Comparatifs
État des lieux avec ou sans photos
5 min de lectureMis à jour le Sources officielles citées
Au moment de dresser l’état des lieux, une question revient sans cesse : faut-il prendre des photos ? Certains propriétaires mitraillent chaque pièce, d’autres se contentent des observations écrites. Les deux démarches sont légales, mais elles n’offrent pas le même confort le jour d’un désaccord. Ce comparatif met en regard un état des lieux avec photos et un état des lieux sans, pour comprendre ce que l’image ajoute — et ce qu’elle ne remplace jamais.
En bref
Les photos ne sont pas imposées par les textes : un état des lieux sans photos est valable dès lors qu’il respecte les mentions du décret n° 2016-382 et le caractère contradictoire de l’article 3-2. Les photos restent une bonne pratique : elles documentent l’état du logement et complètent la description écrite, sans jamais s’y substituer.
Ce que disent les textes
Le décret n° 2016-382 du 30 mars 2016 fixe les mentions obligatoires de l’état des lieux (EDL) et organise la comparaison entre l’entrée et la sortie. Il ne prévoit pas d’obligation de photographier le logement. Autrement dit, un état des lieux entièrement rédigé, sans le moindre cliché, respecte la loi dès lors qu’il décrit précisément l’état de chaque pièce et qu’il est établi de façon contradictoire au sens de l’article 3-2 de la loi du 6 juillet 1989.
La photo n’est donc pas une condition de validité. Elle relève de la bonne pratique : un outil de documentation qui renforce le dossier sans lui être imposé. Cette distinction est essentielle : l’absence de photos ne fragilise pas un état des lieux bien rédigé.

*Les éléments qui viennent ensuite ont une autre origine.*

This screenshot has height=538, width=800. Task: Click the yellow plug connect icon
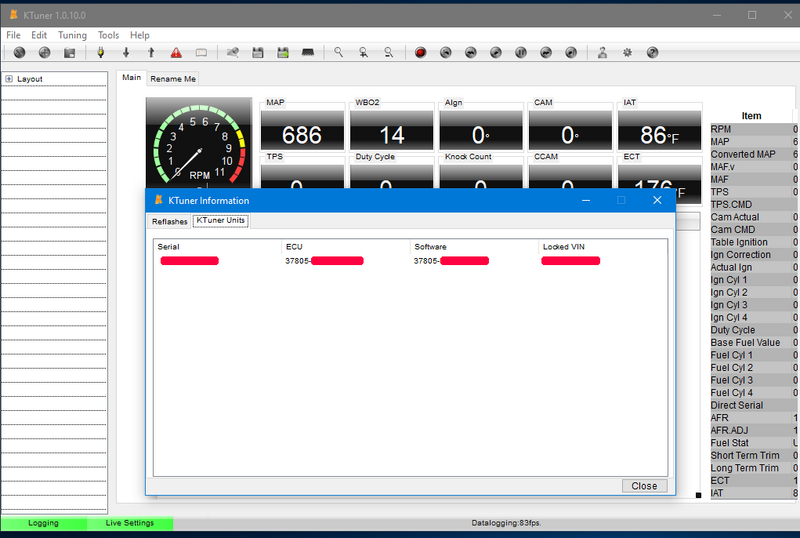(x=100, y=52)
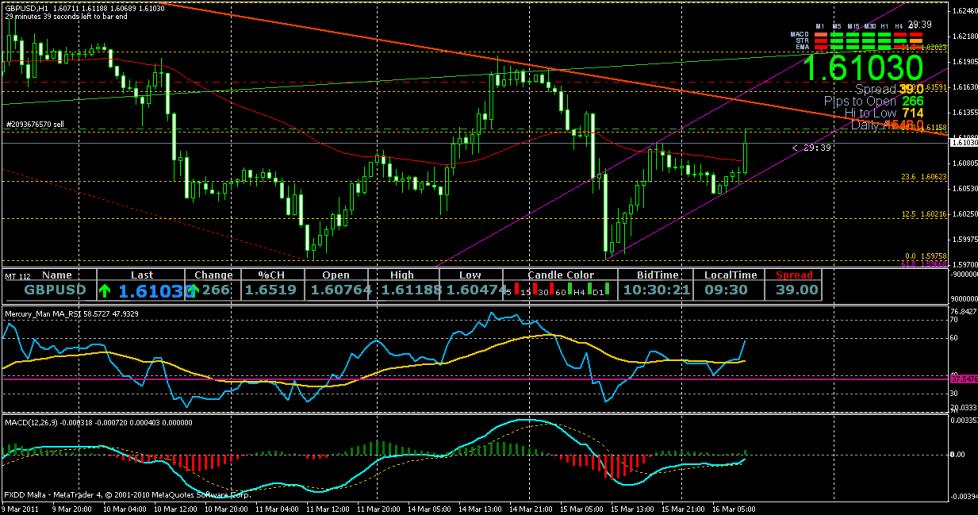The width and height of the screenshot is (978, 515).
Task: Click the M1 MACD signal block
Action: click(821, 34)

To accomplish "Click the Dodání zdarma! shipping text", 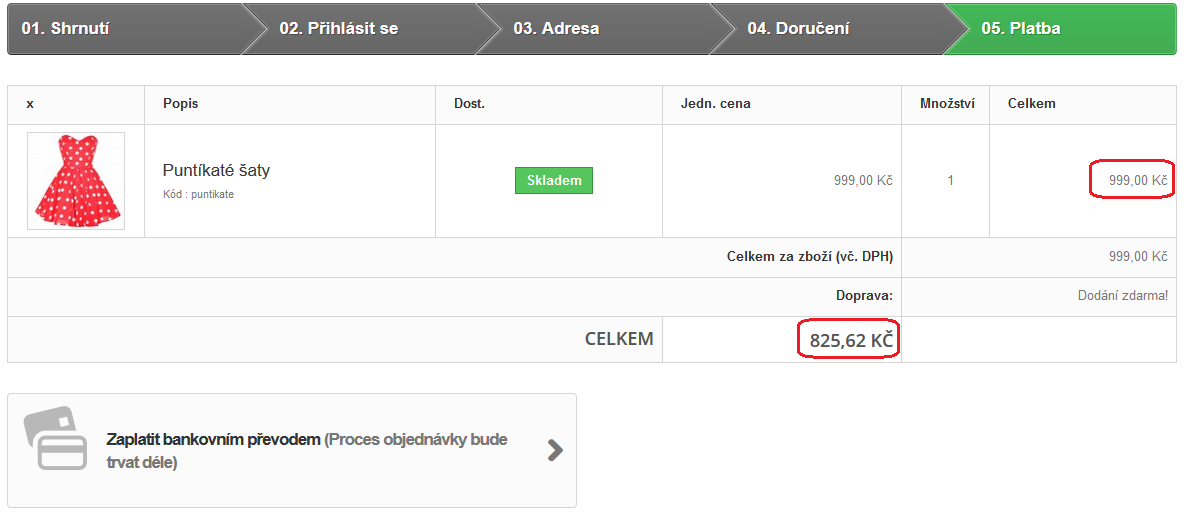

| Critère | État des lieux sans photos | État des lieux avec photos |
|---|---|---|
| Validité juridique | Valable si mentions respectées | Valable si mentions respectées |
| Obligation légale | Aucune photo exigée | Aucune photo exigée |
| Description écrite | Indispensable | Indispensable |
| Documentation de l’état | Repose sur les mots | Renforcée par l’image |
| Comparaison entrée/sortie | Sur les observations | Observations et clichés |
| Utilité en cas de désaccord | Dépend de la précision du texte | Appui visuel supplémentaire |
Ce que l’image apporte
Une photo fige l’état d’un élément à un instant donné : un joint noirci, une rayure sur un parquet, l’usure d’un plan de travail. À la sortie, confronter ces clichés d’entrée à l’état constaté aide à distinguer ce qui relève de l’usage normal du logement de ce qui relève d’éventuelles dégradations. L’image ne dit pas le droit, mais elle rend la description plus concrète et souvent plus facile à partager entre les parties.
Cet apport est d’autant plus net que le logement comporte des éléments déjà marqués à l’entrée. Une observation écrite comme « traces d’usure sur le mur » gagne à être accompagnée d’un cliché : les deux se renforcent et limitent les interprétations divergentes plus tard.
Ce que la photo ne remplace pas
Une photo isolée, sans description ni contexte, a peu de portée. Elle ne précise ni la pièce, ni la date, ni l’accord des parties sur ce qu’elle montre. C’est pourquoi la photo ne se substitue jamais à la description écrite : un état des lieux repose d’abord sur des observations rédigées, pièce par pièce, que l’image vient illustrer. Un dossier fait uniquement de photos, sans texte structuré, serait plus fragile qu’un état des lieux écrit sans clichés.
Bien intégrer les photos quand on en prend
Pour être exploitables, les photos doivent être rattachées à l’état des lieux et acceptées par les deux parties, au même titre que le reste du document. Il est utile de les annexer explicitement, de les relier à la pièce et à l’observation qu’elles illustrent, et de veiller à ce qu’elles soient nettes. Faute de ce rattachement, une photo reste un fichier isolé, difficile à opposer le jour d’un litige.
- photographier les éléments déjà marqués à l’entrée, en écho aux observations écrites ;
- annexer les clichés à l’état des lieux, pièce par pièce ;
- faire valider l’ensemble par les deux parties, comme le reste du document ;
- reprendre les mêmes points de vue à la sortie pour une comparaison utile.
Comment choisir
En pratique, la question n’est pas « photos ou pas », mais « comment documenter le mieux possible l’état du logement ». Un état des lieux sans photos, précis et contradictoire, remplit son office. Un état des lieux avec photos bien intégrées offre un appui supplémentaire, surtout dans un logement déjà usé. Dans les deux cas, c’est la comparaison entrée/sortie prévue par le décret n° 2016-382 qui tranche : les photos la nourrissent, elles ne la remplacent pas.